The page of Propper, Dan, English biography
Daniel T. "Danny" Propper (1937-2003).
Propper was born in Coney Island Hospital on April 13, 1937. Two major influences converge in the career of Dan Propper: the New York jazz scene of the 1950s and the Beat stylistic revolt, especially as it was evidenced in Allen Ginsberg's Howl and Other Poems (1956). The most important thing in Propper's early life was jazz. From the early 1950s on, though, Propper was already a member of another kind of scene, and Birdland and the Five Spot, Thelonious Monk, John Coltrane, and Dizzie Gillespie in a sense provided his college education. An amateur altosaxophonist himself, Propper got a job in 1957 with Decca Records, not as a musician but as an assistant sales promoter. He studied with Stanley Kunitz at the New School for Social Research; Kunitz advised him to drop out, and Propper never looked back. He did maintain a friendly correspondence with Kunitz for many years after, sending him poems and signing them, "Your grateful student, Danny." His published work includes three volumes of poetry'the Fable of the Final Hour (Energy Press, 1958); The Tale of the Amazing Tramp (Cherry Valley Editions, 1977); and For Kerouac in Heaven (Energy Press, 1980)? along with some translations of Pablo Neruda. He also published scads of poems in as many lit mags? Evergreen Review, Invisible City, Coldspring Journal, Longhouse,and Hunger, to name just a few. But for Propper, publication was incidental to being a poet; he was most emphatically not a self-promoter, which made him closer to the pure spirit of being "Beat" than many a beatnik of greater renown. He once intimated to this writer that he had a "gang of stuff" squirreled away in notebooks and loose papers; among his effects at the time of his death was a briefcase full of unpublished poems, which is now in the possession of his son.
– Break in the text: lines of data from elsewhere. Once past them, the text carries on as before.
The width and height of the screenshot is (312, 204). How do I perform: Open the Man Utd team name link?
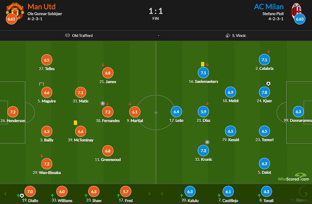42,7
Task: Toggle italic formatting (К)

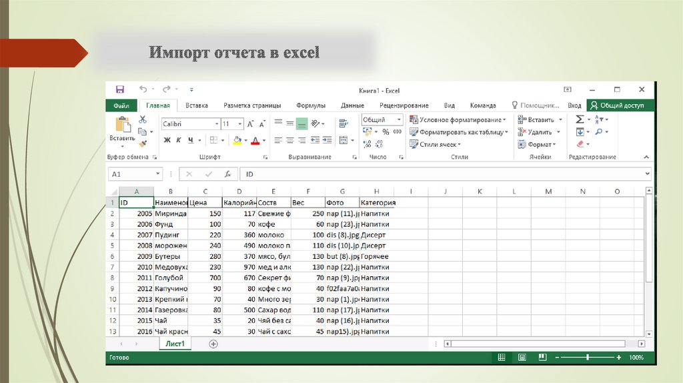Action: click(x=179, y=140)
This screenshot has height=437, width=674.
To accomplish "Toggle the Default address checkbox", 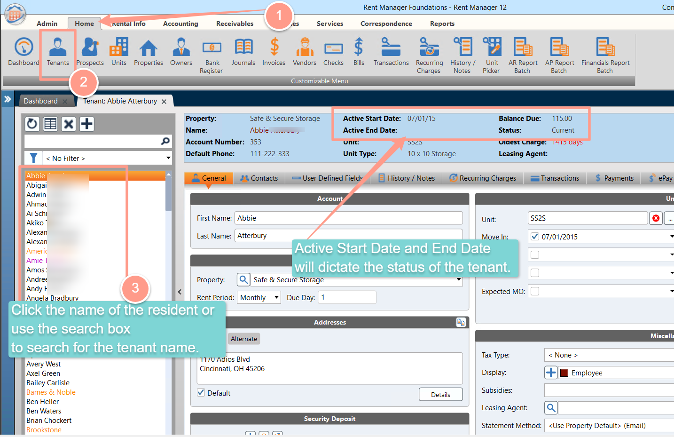I will click(201, 392).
A self-described "quasi recluse," Propper had been an elder statesman of Woodstock's lively poetry scene since the early 1990s. Prior to that, as a sales rep for Decca Records, a sometime teamster, and an "amazing tramp," he made the late "50s-early "60s Beat scenes in New York City, San Francisco, New Orleans, and Denver. Back then, in the heyday of the hipster coffeehouse, Propper, who described his poetry in a 1991 Woodstock Times interview as being in the "bebop Hebraic long-line romantic surrealist" mode, recited his poems, on several memorable occasions, to the accompaniment of Dizzy Gillespie's trumpet, or Thelonious Monk's piano and Roy Haynes's drums. His "Fable of the Final Hour," a wildly cinematic long poem featuring apocalyptic cartoon imagery, was published in Seymour Krim's landmark 1960 anthology, The Beats, and subsequently enjoyed great popularity among declamatory performers at poetry readings from New York's East Village to San Francisco's North Beach.
"He was one of the smartest men I've ever met," said Dean Schambach, the dean of Woodstock's open-reading emcees. "His knowledge was encyclopedic; he knew jazz backwards and forwards, knew it cold. He'd come to the readings and make so many rich observations. He sometimes had a cruel sense of humor, because he was so bright, but he could be sweet and tender and innocent, too."
And, like so many of his peers, he could be self-destructive. In Propper's early years his vice of choice was Benzedrine; it was the decades of heavy smoking, however, that cut his set short. Several friends related how, a couple of years ago, following lung surgery, he prevailed upon his buddy, the late Bob Dacey, to stop for a carton of cigarettes on his way home from the hospital. Yet Propper accepted himself as he was, much as he always accepted others as they were, and never pissed or moaned about the repercussions of his bad habits. Indeed, because he never complained, many of those close to him had no idea how sick he was over the last few years.
"I learned so much from him," said Myrna Hilton, his "New York Times puzzle buddy" and a fast friend over the last 10 years. "His words, his passion at live readings, often brought the audience to a frenzy, begging for more."
In the fable of his own final hour, Propper chose to pooh-pooh a bed at the hospital and opted to die peacefully at home. Shortly after his death, a dozen or so of his friends and his son, Willie, gathered at his cabin in the woods. They spread his ashes over the property, saving some for a favored fishing hole in Jersey, and took turns standing on the stump of a newly hewn tree, offering praise to the poet and the man. Last Saturday, recalling the ceremony, Willie said, "I look forward to catching five-pound flounders with him in heaven."
It would certainly speak well of the Creator if, in addition to those flounders, Danny Propper could spend eternity catching jazz in celestial bistros, sitting at a table near the stage and digging his beloved Monk, Diz, Bud, and Charlie Parker, and every once in an endless while stepping up to the mic himself, to blow.